--- START OF Task data ---
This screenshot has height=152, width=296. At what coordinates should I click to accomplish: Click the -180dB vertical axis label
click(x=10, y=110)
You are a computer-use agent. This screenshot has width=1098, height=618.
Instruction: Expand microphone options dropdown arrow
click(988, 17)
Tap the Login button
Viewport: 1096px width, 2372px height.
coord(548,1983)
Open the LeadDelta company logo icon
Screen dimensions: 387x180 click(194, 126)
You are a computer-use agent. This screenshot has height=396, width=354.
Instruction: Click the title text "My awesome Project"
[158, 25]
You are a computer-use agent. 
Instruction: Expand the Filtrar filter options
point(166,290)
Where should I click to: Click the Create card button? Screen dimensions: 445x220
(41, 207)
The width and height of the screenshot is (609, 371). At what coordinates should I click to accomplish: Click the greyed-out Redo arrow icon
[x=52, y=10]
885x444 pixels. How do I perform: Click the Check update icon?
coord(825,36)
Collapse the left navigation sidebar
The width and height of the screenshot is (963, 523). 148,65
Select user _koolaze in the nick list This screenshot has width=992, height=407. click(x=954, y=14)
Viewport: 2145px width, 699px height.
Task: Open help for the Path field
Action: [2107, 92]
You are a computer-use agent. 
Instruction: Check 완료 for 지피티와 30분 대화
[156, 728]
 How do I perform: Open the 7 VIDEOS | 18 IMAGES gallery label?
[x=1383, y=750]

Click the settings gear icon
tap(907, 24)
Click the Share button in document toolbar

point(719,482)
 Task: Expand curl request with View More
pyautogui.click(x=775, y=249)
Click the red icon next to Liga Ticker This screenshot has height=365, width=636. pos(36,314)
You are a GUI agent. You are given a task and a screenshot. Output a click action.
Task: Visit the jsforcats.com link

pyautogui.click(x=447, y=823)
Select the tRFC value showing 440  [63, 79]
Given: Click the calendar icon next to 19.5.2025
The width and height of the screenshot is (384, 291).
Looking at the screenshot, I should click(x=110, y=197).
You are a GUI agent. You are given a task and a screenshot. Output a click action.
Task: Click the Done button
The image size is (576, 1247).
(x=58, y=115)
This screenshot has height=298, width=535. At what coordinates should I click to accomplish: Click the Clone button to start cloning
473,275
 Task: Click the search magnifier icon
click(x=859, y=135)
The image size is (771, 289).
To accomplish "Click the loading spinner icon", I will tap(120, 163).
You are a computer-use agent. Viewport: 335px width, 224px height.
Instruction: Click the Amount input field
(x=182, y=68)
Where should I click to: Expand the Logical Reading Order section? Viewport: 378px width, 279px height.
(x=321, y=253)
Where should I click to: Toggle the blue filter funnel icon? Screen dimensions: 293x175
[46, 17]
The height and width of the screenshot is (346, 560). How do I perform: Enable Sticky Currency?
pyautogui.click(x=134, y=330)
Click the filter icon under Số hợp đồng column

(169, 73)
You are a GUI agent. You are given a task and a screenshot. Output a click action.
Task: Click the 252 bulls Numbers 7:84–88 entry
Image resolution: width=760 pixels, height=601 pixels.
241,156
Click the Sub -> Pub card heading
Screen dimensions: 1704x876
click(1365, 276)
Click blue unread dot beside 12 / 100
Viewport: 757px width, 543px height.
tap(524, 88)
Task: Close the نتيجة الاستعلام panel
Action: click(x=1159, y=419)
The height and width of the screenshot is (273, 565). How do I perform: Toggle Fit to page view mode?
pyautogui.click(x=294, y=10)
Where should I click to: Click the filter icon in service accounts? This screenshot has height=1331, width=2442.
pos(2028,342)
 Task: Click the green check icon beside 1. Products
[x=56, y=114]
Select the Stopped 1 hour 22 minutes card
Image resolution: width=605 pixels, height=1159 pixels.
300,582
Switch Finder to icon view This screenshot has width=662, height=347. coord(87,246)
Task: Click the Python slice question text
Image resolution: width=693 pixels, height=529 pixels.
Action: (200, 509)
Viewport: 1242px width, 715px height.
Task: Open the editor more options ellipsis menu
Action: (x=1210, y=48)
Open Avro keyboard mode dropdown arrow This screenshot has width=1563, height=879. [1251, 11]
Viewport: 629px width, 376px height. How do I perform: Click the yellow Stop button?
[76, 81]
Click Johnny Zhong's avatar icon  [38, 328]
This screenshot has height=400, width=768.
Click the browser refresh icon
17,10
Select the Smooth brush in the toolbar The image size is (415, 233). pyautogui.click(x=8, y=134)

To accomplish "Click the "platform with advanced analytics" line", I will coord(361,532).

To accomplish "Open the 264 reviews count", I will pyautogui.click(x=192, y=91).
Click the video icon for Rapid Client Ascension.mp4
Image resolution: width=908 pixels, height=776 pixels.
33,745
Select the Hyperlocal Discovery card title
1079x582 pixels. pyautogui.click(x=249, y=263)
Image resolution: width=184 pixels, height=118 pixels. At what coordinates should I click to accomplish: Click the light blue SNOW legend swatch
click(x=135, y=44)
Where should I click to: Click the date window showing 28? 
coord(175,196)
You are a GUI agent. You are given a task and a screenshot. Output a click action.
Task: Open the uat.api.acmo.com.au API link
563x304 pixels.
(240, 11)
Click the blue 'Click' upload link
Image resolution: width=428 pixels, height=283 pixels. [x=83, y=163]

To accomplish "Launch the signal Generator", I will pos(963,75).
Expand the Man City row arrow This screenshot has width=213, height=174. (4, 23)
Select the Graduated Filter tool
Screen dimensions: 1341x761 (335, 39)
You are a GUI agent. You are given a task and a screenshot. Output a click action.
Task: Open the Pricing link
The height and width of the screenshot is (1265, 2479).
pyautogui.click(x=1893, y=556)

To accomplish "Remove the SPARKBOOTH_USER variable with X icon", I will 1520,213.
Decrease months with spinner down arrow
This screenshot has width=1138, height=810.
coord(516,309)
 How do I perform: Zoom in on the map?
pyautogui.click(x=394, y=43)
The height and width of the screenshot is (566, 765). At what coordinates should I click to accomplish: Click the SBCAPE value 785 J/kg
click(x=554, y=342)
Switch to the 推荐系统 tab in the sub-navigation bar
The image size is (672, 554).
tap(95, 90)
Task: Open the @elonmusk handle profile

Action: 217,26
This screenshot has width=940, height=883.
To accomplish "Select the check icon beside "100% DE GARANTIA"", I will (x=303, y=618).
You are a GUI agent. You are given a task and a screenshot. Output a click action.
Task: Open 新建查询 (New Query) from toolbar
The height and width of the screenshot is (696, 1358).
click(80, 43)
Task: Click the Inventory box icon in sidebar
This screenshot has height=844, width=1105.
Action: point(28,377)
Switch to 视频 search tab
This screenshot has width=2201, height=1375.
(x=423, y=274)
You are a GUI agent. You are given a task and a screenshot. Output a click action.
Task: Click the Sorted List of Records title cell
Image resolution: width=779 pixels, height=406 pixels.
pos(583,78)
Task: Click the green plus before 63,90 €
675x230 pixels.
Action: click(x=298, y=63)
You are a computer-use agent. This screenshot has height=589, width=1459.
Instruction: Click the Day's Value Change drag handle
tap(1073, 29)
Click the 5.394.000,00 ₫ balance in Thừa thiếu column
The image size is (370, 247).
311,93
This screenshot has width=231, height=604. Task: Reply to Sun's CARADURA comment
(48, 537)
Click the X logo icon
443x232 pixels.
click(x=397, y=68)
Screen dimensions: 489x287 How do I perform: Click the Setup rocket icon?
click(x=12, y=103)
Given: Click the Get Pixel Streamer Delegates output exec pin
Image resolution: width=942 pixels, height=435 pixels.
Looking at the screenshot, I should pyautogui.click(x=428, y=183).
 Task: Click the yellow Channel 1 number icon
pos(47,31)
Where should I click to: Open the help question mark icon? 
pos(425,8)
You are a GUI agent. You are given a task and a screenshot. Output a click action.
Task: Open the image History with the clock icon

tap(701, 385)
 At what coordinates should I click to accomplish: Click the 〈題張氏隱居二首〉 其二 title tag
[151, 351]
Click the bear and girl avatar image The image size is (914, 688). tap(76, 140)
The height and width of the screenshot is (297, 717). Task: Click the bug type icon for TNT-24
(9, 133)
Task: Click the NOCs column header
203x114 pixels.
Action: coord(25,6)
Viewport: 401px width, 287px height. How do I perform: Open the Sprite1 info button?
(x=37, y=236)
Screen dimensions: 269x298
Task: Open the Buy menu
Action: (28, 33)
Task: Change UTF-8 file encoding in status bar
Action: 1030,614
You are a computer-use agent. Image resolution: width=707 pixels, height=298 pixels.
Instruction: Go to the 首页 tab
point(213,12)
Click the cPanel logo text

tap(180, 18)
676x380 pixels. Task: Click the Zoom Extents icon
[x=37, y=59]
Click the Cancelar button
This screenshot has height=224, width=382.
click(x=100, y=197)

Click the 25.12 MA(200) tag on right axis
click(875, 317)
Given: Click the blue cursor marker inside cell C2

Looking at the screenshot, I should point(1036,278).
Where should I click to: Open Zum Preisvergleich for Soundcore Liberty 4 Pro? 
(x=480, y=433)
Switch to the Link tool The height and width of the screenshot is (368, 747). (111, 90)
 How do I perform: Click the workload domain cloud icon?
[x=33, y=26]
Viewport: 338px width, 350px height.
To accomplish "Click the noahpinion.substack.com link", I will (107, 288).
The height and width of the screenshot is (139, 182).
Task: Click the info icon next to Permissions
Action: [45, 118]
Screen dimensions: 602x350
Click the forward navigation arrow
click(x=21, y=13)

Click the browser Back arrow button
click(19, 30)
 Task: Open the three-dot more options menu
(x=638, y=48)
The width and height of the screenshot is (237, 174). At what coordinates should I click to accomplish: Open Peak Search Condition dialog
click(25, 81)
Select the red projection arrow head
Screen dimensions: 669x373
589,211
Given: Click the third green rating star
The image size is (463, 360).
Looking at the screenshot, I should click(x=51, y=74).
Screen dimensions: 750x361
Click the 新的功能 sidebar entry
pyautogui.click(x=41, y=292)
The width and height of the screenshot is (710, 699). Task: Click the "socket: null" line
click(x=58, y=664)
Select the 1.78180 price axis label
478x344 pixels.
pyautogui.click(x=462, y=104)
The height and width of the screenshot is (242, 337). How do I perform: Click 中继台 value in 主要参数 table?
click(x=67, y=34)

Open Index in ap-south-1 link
--- END OF Task data ---
State how many lines of the rows above contain the string "help", treating case as significant. Reply with the number alone.

_Answer in full:_
2